Challenge -
Format the rows below as a JSON list of strings, one string per line, skipping blank lines and leaving out the pictures.

Rows -
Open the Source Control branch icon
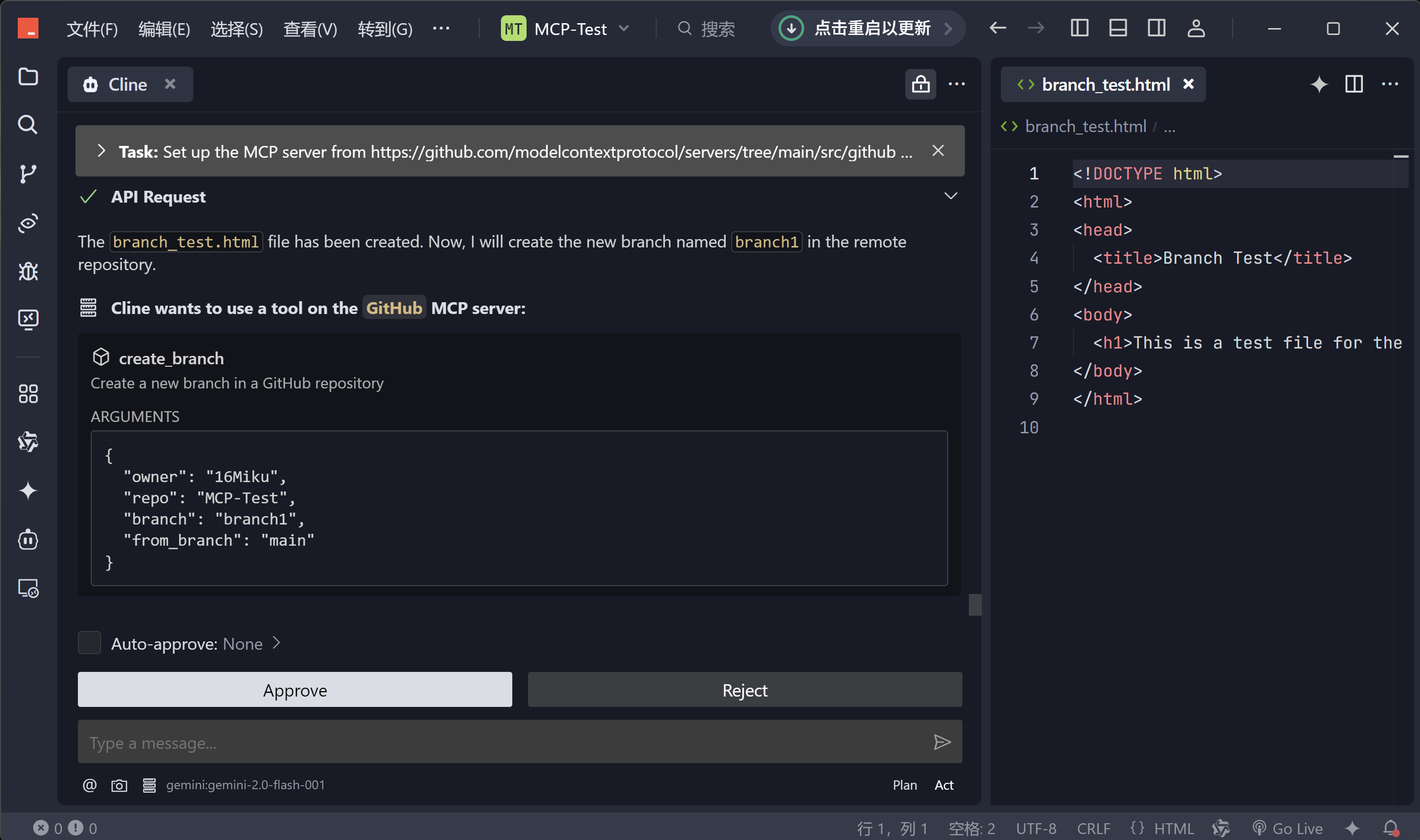This screenshot has width=1420, height=840. (28, 174)
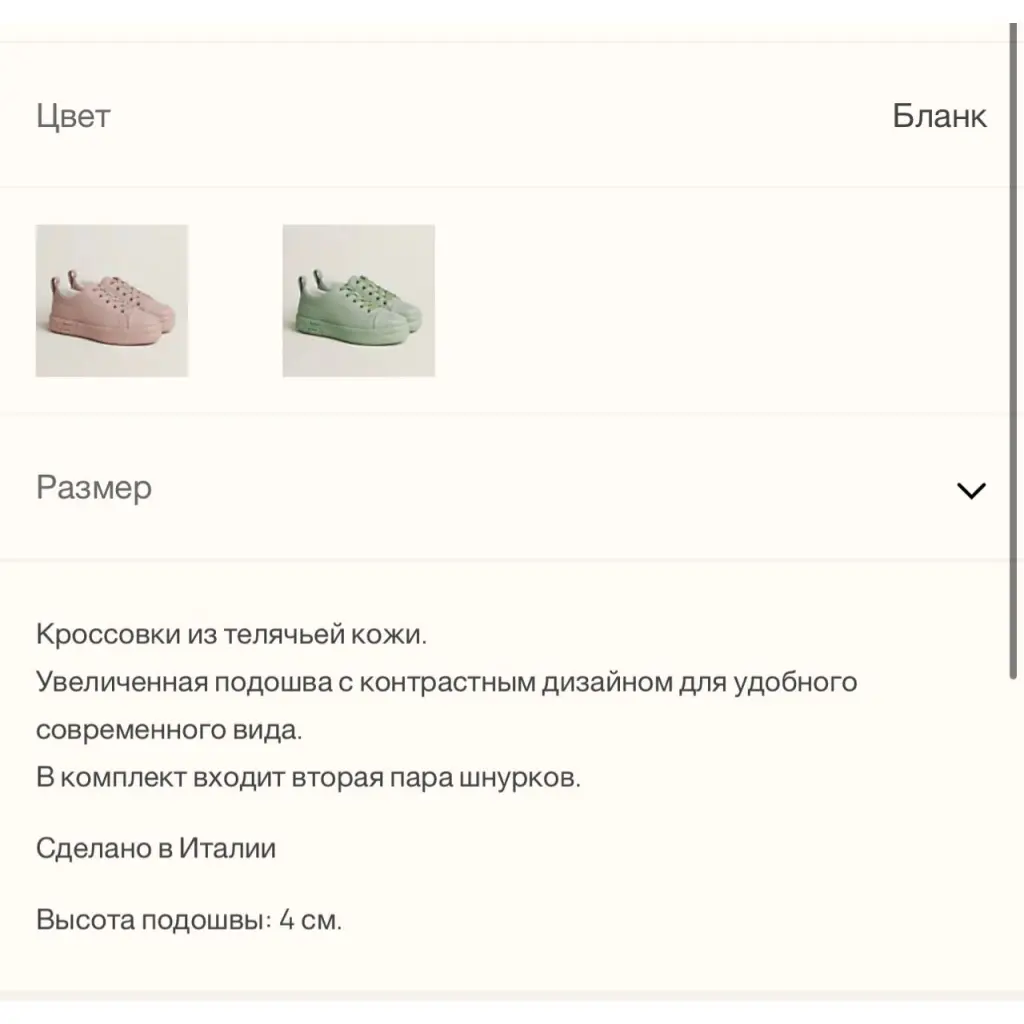This screenshot has height=1024, width=1024.
Task: Click the 'Увеличенная подошва' description line
Action: point(446,682)
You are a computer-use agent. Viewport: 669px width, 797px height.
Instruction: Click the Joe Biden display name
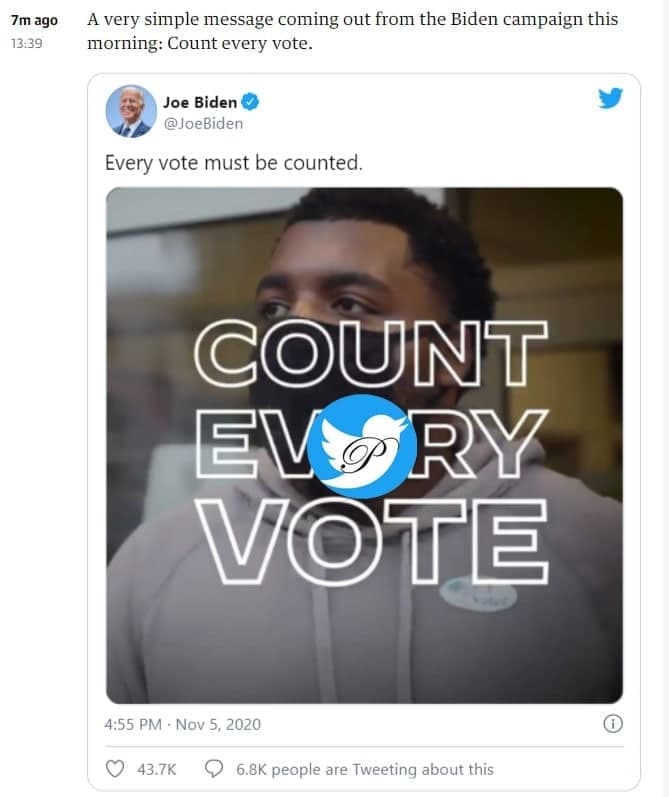[200, 102]
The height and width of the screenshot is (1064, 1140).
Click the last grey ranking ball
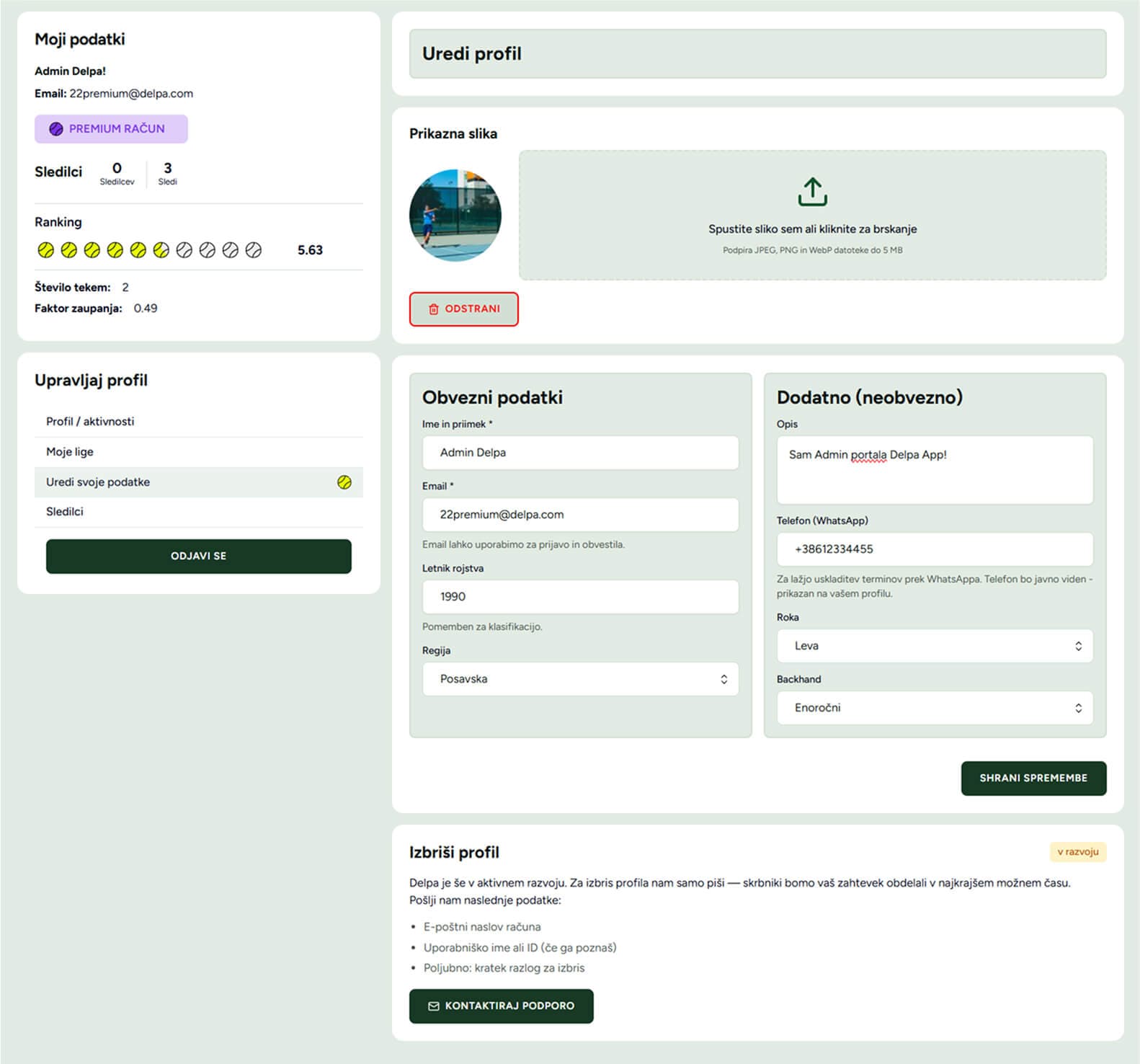pos(254,250)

Problem solution -
[
  "Open the Source Control branch icon",
  "This screenshot has width=1420, height=840. (28, 174)",
  "This screenshot has height=1024, width=1024.",
  "Task: Click the 'Увеличенная подошва' description line",
  "Action: point(446,682)",
  "You are a computer-use agent. Viewport: 669px width, 797px height.",
  "Instruction: Click the Joe Biden display name",
  "[200, 102]",
  "The height and width of the screenshot is (1064, 1140).",
  "Click the last grey ranking ball",
  "pos(254,250)"
]